**Task item:** Gather all lines in the data that hold the string "will".

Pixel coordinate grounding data

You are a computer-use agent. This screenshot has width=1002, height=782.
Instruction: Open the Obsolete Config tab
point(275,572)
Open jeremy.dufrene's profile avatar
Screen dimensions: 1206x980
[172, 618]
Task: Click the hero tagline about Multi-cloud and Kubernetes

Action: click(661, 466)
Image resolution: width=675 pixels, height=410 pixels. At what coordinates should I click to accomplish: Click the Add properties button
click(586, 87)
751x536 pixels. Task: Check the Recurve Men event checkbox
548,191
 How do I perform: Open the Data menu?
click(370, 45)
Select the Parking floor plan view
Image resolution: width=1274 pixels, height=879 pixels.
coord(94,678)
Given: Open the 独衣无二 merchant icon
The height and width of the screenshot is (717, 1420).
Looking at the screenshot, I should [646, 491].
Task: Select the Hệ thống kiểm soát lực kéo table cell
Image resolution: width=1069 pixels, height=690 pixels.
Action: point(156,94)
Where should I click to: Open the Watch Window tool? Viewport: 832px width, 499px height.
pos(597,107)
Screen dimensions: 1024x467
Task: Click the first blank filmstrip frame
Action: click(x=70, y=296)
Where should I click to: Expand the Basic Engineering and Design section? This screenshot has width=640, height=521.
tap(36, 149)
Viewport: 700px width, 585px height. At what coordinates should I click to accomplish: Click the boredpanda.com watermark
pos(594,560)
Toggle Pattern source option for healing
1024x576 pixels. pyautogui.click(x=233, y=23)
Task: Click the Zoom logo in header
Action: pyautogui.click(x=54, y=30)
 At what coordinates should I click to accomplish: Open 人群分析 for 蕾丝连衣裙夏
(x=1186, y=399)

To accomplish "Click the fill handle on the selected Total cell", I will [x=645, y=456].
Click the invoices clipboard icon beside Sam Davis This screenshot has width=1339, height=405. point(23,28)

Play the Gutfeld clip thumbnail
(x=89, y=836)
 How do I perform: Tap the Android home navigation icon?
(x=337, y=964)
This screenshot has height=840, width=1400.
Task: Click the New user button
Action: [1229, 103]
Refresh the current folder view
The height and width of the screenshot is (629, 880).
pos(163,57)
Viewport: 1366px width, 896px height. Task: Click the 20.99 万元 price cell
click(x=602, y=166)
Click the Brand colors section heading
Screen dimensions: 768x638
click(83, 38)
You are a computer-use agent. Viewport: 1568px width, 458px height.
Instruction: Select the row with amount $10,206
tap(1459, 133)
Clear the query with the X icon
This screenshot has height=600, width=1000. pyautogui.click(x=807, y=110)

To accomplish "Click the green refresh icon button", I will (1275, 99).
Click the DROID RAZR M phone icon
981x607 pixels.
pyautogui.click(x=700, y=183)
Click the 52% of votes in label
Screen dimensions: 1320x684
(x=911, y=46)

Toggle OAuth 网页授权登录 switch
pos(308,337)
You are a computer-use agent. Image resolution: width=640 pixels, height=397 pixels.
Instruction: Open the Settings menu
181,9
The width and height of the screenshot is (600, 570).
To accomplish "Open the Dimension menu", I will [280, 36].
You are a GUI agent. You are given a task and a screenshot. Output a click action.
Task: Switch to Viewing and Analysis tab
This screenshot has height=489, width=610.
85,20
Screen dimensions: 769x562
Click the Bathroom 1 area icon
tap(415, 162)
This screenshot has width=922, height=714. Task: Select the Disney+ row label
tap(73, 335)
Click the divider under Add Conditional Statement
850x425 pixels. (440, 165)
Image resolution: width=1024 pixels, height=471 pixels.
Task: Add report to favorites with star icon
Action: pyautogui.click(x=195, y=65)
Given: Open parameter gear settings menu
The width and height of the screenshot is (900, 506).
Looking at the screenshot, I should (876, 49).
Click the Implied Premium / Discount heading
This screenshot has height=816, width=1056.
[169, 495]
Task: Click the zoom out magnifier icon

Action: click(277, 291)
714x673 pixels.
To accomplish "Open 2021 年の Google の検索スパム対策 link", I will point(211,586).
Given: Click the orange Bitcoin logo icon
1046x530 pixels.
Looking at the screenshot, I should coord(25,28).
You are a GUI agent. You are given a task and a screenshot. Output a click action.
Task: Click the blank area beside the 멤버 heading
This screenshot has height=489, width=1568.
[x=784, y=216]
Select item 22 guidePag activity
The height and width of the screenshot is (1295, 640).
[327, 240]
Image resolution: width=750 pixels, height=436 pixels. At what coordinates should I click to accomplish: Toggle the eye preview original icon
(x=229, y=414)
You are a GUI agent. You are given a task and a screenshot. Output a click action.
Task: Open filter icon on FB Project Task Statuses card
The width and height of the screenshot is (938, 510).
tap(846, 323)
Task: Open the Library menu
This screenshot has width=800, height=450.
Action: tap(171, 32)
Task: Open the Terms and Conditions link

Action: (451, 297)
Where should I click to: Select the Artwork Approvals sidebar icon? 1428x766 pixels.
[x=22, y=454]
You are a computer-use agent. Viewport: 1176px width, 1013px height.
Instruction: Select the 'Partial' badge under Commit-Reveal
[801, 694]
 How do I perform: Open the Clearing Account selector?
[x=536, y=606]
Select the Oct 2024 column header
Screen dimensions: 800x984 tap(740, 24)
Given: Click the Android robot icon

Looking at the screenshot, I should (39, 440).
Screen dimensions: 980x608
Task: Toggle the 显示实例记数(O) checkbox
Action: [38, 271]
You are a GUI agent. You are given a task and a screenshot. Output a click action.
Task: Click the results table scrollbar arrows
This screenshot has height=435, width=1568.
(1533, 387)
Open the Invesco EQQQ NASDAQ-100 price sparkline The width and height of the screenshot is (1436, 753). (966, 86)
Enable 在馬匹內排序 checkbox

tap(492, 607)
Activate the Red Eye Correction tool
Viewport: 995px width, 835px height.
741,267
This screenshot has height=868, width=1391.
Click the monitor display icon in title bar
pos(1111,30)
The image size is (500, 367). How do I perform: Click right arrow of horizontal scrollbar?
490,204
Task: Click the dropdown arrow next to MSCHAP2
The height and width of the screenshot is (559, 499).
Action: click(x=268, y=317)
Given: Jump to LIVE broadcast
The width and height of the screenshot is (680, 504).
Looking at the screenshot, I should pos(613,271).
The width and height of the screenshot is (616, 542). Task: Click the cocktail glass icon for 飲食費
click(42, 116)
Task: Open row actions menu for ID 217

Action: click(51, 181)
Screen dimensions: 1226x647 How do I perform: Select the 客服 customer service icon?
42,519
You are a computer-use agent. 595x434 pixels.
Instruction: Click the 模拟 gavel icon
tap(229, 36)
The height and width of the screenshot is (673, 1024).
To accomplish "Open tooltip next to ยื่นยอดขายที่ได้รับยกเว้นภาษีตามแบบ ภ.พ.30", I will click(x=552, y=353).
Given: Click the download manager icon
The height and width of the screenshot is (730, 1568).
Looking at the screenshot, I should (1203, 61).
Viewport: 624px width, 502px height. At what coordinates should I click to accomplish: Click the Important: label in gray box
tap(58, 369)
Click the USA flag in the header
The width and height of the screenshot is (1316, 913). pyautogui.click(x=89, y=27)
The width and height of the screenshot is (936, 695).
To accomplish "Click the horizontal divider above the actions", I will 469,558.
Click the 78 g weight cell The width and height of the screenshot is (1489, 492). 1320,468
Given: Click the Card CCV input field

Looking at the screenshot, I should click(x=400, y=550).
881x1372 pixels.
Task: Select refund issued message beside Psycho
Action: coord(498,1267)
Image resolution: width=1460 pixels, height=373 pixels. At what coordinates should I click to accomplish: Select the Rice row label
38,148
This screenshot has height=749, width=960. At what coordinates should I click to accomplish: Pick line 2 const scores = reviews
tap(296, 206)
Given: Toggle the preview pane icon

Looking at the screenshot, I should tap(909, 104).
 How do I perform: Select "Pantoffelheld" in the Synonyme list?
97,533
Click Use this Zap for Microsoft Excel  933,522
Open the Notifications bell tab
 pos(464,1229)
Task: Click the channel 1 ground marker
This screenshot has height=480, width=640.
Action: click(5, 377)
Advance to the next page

**Problem solution:**
To accomplish "Click the fill handle on the selected Total cell", I will [x=645, y=456].
To accomplish "Click the green refresh icon button", I will (1275, 99).
To accomplish "Open the Dimension menu", I will [280, 36].
To accomplish "Open 2021 年の Google の検索スパム対策 link", I will point(211,586).
To accomplish "Open tooltip next to ยื่นยอดขายที่ได้รับยกเว้นภาษีตามแบบ ภ.พ.30", I will click(x=552, y=353).
To accomplish "Click the horizontal divider above the actions", I will 469,558.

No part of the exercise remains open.